Under the Irish bailout deal, the Government is obliged to make savings of at least €3.6 billion in the budget in order to reach deficit-reduction targets.
Asked if a US slump would require an even harsher budget to meet those targets, Mr Noonan replied: “It’s too soon to say what the consequences of what’s happening in America will be, because there are some positive signs in the American economy as well, and a lot of commentators would disagree that there’s a double dip recession in prospect.”
The Government is obliged to reduce the deficit to 8.6% of GDP in the budget, he said. “Now, whether we can get there on €3.6bn or slightly more is not clear yet.”
He said the Government was monitoring events in Europe and the US “very closely,” but added: “There’s nothing directly that we can do at the moment.
“From our point of view, we’re reasonably well-positioned since the renegotiation downward of the interest rate and the other [bailout changes]. But we’re always a small player in these events and we can be dragged back into difficulty by external forces.”
His comments came as markets in Europe, the US and Asia saw share prices tumble on the back of recent turmoil in the US and despite the European Central Bank’s decision to purchase bonds in Italy and Spain as investors sought to find a safe-haven for their money in gold.
The Dow Jones closed down 5.5% — its biggest one-day point fall since December 2008 — with the Nasdaq also dropping 6.9%.
In Europe, the FTSE in London fell by 3.4%, losing more than 100 points for the fourth market day in a row.
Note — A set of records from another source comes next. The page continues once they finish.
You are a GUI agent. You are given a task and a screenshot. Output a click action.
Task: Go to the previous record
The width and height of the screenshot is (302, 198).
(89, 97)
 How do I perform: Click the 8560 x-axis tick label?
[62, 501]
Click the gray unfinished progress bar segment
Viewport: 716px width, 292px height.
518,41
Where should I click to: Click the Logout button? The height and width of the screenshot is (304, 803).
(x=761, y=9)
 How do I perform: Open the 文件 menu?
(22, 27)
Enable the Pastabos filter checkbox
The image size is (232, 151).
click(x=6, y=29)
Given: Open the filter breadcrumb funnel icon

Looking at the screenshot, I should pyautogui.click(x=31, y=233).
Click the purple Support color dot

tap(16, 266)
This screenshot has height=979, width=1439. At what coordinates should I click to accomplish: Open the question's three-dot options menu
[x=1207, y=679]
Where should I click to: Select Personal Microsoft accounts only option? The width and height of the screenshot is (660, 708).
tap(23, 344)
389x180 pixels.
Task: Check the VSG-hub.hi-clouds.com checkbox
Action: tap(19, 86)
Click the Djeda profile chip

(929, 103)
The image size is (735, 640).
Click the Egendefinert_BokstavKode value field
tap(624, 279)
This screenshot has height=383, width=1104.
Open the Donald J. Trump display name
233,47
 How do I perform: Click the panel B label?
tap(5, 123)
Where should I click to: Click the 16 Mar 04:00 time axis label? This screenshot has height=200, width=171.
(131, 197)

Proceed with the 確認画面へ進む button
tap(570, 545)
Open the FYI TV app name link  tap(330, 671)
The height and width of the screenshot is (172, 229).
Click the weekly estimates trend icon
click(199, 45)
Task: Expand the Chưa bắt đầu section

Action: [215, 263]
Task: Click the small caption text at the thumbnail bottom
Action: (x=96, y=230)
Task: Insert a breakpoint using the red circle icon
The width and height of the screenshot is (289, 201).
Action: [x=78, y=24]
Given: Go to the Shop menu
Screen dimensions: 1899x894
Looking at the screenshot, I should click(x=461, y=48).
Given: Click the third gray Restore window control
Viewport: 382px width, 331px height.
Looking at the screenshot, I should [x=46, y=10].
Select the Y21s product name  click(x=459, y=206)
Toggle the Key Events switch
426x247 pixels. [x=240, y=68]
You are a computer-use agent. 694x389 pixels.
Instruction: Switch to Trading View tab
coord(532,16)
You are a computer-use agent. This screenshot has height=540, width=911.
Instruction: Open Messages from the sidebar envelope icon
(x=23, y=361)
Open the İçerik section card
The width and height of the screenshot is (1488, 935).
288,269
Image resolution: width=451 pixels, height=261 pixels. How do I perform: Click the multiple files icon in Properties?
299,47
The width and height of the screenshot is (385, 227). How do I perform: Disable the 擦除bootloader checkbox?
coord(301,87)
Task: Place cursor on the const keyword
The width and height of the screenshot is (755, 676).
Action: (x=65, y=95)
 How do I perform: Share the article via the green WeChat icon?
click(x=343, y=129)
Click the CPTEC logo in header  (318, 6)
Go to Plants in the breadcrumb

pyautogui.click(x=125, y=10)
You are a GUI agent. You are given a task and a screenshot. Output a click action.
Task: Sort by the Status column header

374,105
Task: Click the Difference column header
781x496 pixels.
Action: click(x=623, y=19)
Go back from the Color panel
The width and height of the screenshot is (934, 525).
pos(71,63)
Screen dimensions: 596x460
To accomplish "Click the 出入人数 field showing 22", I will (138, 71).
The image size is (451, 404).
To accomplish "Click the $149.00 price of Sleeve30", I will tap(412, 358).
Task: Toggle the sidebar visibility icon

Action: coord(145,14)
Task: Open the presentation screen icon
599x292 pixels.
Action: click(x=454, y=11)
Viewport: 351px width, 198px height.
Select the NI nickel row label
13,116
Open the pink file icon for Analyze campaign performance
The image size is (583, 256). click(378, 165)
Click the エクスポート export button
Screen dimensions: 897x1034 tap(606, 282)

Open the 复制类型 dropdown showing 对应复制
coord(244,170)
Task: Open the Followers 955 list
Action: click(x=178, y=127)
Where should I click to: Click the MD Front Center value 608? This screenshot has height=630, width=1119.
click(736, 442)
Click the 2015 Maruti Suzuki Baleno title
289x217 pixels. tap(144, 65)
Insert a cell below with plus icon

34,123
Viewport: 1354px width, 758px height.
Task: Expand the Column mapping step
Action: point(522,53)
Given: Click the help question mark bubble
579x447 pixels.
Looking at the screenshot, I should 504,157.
Dublin’s ISEQ dropped by 4.4% compared to one day earlier, and markets in Frankfurt and Paris fell 5% and 4.7% respectively.
US President Barack Obama blamed the US crisis on the recent stand-off between Democrats and Republicans, adding people could not control “earthquakes” or “oil prices” but could control how they react to them. In a thinly veiled attack on Standard and Poor’s & decision to downgrade the US rating to AA+, he added: “No matter what some agency may say, we have always been and always will be a AAA country.”